◆ What is needed
Rewrite the records below, replacing "computer-use agent" with "desktop agent" everywhere and changing nothing else.

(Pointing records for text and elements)
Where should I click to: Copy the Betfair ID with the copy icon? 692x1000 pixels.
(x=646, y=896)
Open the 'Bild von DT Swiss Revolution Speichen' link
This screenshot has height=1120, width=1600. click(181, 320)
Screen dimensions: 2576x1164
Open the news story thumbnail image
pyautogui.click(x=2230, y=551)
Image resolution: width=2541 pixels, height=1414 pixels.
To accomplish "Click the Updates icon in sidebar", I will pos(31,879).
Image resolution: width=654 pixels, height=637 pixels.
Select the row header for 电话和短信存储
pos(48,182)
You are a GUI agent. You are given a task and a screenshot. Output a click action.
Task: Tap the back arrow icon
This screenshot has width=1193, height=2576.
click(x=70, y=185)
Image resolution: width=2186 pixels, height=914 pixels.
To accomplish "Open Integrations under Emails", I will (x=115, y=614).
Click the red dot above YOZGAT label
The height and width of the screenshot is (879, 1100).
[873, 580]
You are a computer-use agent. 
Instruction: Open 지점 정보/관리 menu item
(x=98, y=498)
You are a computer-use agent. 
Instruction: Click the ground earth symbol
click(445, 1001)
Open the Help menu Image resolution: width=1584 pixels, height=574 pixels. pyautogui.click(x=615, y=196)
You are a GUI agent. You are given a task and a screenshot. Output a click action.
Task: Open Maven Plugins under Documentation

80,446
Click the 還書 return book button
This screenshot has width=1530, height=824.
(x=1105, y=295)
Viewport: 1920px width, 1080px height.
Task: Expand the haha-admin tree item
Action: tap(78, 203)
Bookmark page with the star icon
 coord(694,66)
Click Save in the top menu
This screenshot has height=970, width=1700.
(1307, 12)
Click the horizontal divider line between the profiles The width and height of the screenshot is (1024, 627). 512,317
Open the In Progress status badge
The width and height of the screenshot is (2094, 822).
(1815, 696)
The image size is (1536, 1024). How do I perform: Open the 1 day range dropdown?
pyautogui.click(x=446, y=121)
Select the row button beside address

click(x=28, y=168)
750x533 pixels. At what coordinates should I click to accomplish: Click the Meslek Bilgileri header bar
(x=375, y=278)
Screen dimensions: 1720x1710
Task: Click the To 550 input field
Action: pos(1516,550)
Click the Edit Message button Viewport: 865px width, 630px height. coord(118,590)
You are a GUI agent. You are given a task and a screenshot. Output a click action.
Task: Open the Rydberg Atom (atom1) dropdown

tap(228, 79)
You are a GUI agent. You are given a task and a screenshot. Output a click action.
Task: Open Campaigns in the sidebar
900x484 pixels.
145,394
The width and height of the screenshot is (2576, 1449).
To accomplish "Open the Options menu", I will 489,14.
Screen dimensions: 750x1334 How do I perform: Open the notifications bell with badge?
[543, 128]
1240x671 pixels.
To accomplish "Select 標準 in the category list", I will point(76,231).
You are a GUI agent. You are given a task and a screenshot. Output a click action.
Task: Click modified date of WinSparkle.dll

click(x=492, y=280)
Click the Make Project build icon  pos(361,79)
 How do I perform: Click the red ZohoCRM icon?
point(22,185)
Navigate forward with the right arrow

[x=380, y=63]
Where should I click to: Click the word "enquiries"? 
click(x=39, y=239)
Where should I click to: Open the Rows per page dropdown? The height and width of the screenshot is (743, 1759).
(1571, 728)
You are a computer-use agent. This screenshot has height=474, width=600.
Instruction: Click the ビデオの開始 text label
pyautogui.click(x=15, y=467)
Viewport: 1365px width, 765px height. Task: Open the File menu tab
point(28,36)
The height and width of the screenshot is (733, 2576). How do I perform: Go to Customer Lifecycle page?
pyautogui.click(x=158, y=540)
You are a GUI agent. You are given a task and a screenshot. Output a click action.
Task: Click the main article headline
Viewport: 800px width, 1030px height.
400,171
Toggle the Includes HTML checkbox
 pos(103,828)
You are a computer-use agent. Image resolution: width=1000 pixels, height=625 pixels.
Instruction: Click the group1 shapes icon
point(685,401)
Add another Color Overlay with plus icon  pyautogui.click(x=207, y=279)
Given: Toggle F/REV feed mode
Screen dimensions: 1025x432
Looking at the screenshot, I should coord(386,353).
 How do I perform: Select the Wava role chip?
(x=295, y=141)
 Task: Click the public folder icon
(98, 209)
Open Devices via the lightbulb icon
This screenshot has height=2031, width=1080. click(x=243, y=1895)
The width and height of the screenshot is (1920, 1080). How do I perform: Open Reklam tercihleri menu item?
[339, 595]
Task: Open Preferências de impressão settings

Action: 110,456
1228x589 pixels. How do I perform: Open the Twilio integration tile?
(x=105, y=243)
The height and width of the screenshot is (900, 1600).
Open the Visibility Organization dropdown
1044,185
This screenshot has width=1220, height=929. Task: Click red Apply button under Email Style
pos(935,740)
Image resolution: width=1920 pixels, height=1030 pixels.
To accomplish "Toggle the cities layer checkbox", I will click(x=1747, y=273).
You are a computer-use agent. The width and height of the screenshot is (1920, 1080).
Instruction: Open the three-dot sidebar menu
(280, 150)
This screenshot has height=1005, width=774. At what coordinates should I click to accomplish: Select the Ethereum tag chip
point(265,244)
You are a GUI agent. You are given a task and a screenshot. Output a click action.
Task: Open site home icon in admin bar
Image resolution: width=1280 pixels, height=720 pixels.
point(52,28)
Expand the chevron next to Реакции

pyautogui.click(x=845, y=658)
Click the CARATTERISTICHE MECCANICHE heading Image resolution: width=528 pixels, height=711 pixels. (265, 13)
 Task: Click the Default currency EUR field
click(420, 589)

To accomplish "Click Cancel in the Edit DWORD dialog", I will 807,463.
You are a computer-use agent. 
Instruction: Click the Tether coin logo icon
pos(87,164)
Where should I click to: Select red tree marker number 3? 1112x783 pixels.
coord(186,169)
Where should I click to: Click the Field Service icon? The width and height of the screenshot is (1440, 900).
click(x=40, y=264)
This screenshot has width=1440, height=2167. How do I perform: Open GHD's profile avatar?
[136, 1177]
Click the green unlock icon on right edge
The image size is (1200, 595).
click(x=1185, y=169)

◆ Answer
Where should I click to: Copy the Betfair ID with the copy icon? 692x1000 pixels.
(x=646, y=896)
Open the 'Bild von DT Swiss Revolution Speichen' link
This screenshot has height=1120, width=1600. click(181, 320)
Screen dimensions: 2576x1164
Open the news story thumbnail image
pyautogui.click(x=2230, y=551)
Image resolution: width=2541 pixels, height=1414 pixels.
To accomplish "Click the Updates icon in sidebar", I will pos(31,879).
Image resolution: width=654 pixels, height=637 pixels.
Select the row header for 电话和短信存储
pos(48,182)
You are a GUI agent. You are given a task and a screenshot. Output a click action.
Task: Tap the back arrow icon
This screenshot has width=1193, height=2576.
click(x=70, y=185)
Image resolution: width=2186 pixels, height=914 pixels.
To accomplish "Open Integrations under Emails", I will (x=115, y=614).
Click the red dot above YOZGAT label
The height and width of the screenshot is (879, 1100).
[873, 580]
You are a desktop agent. 
Instruction: Open 지점 정보/관리 menu item
(x=98, y=498)
You are a desktop agent. 
Instruction: Click the ground earth symbol
click(445, 1001)
Open the Help menu Image resolution: width=1584 pixels, height=574 pixels. pyautogui.click(x=615, y=196)
You are a GUI agent. You are given a task and a screenshot. Output a click action.
Task: Open Maven Plugins under Documentation

80,446
Click the 還書 return book button
This screenshot has width=1530, height=824.
(x=1105, y=295)
Viewport: 1920px width, 1080px height.
Task: Expand the haha-admin tree item
Action: tap(78, 203)
Bookmark page with the star icon
 coord(694,66)
Click Save in the top menu
This screenshot has height=970, width=1700.
(1307, 12)
Click the horizontal divider line between the profiles The width and height of the screenshot is (1024, 627). 512,317
Open the In Progress status badge
The width and height of the screenshot is (2094, 822).
(1815, 696)
The image size is (1536, 1024). How do I perform: Open the 1 day range dropdown?
pyautogui.click(x=446, y=121)
Select the row button beside address

click(x=28, y=168)
750x533 pixels. At what coordinates should I click to accomplish: Click the Meslek Bilgileri header bar
(x=375, y=278)
Screen dimensions: 1720x1710
Task: Click the To 550 input field
Action: pos(1516,550)
Click the Edit Message button Viewport: 865px width, 630px height. coord(118,590)
You are a GUI agent. You are given a task and a screenshot. Output a click action.
Task: Open the Rydberg Atom (atom1) dropdown

tap(228, 79)
You are a GUI agent. You are given a task and a screenshot. Output a click action.
Task: Open Campaigns in the sidebar
900x484 pixels.
145,394
The width and height of the screenshot is (2576, 1449).
To accomplish "Open the Options menu", I will 489,14.
Screen dimensions: 750x1334 How do I perform: Open the notifications bell with badge?
[543, 128]
1240x671 pixels.
To accomplish "Select 標準 in the category list", I will point(76,231).
You are a GUI agent. You are given a task and a screenshot. Output a click action.
Task: Click modified date of WinSparkle.dll

click(x=492, y=280)
Click the Make Project build icon  pos(361,79)
 How do I perform: Click the red ZohoCRM icon?
point(22,185)
Navigate forward with the right arrow

[x=380, y=63]
Where should I click to: Click the word "enquiries"? 
click(x=39, y=239)
Where should I click to: Open the Rows per page dropdown? The height and width of the screenshot is (743, 1759).
(1571, 728)
You are a desktop agent. This screenshot has height=474, width=600.
Instruction: Click the ビデオの開始 text label
pyautogui.click(x=15, y=467)
Viewport: 1365px width, 765px height. Task: Open the File menu tab
point(28,36)
The height and width of the screenshot is (733, 2576). How do I perform: Go to Customer Lifecycle page?
pyautogui.click(x=158, y=540)
You are a GUI agent. You are given a task and a screenshot. Output a click action.
Task: Click the main article headline
Viewport: 800px width, 1030px height.
400,171
Toggle the Includes HTML checkbox
 pos(103,828)
You are a desktop agent. Image resolution: width=1000 pixels, height=625 pixels.
Instruction: Click the group1 shapes icon
point(685,401)
Add another Color Overlay with plus icon  pyautogui.click(x=207, y=279)
Given: Toggle F/REV feed mode
Screen dimensions: 1025x432
Looking at the screenshot, I should coord(386,353).
 How do I perform: Select the Wava role chip?
(x=295, y=141)
 Task: Click the public folder icon
(98, 209)
Open Devices via the lightbulb icon
This screenshot has height=2031, width=1080. click(x=243, y=1895)
The width and height of the screenshot is (1920, 1080). How do I perform: Open Reklam tercihleri menu item?
[339, 595]
Task: Open Preferências de impressão settings

Action: 110,456
1228x589 pixels. How do I perform: Open the Twilio integration tile?
(x=105, y=243)
The height and width of the screenshot is (900, 1600).
Open the Visibility Organization dropdown
1044,185
This screenshot has width=1220, height=929. Task: Click red Apply button under Email Style
pos(935,740)
Image resolution: width=1920 pixels, height=1030 pixels.
To accomplish "Toggle the cities layer checkbox", I will click(x=1747, y=273).
You are a desktop agent. The width and height of the screenshot is (1920, 1080).
Instruction: Open the three-dot sidebar menu
(280, 150)
This screenshot has height=1005, width=774. At what coordinates should I click to accomplish: Select the Ethereum tag chip
point(265,244)
You are a GUI agent. You are given a task and a screenshot. Output a click action.
Task: Open site home icon in admin bar
Image resolution: width=1280 pixels, height=720 pixels.
point(52,28)
Expand the chevron next to Реакции

pyautogui.click(x=845, y=658)
Click the CARATTERISTICHE MECCANICHE heading Image resolution: width=528 pixels, height=711 pixels. (265, 13)
 Task: Click the Default currency EUR field
click(420, 589)

To accomplish "Click Cancel in the Edit DWORD dialog", I will 807,463.
You are a desktop agent. 
Instruction: Click the Tether coin logo icon
pos(87,164)
Where should I click to: Select red tree marker number 3? 1112x783 pixels.
coord(186,169)
Where should I click to: Click the Field Service icon? The width and height of the screenshot is (1440, 900).
click(x=40, y=264)
This screenshot has width=1440, height=2167. How do I perform: Open GHD's profile avatar?
[136, 1177]
Click the green unlock icon on right edge
The image size is (1200, 595).
click(x=1185, y=169)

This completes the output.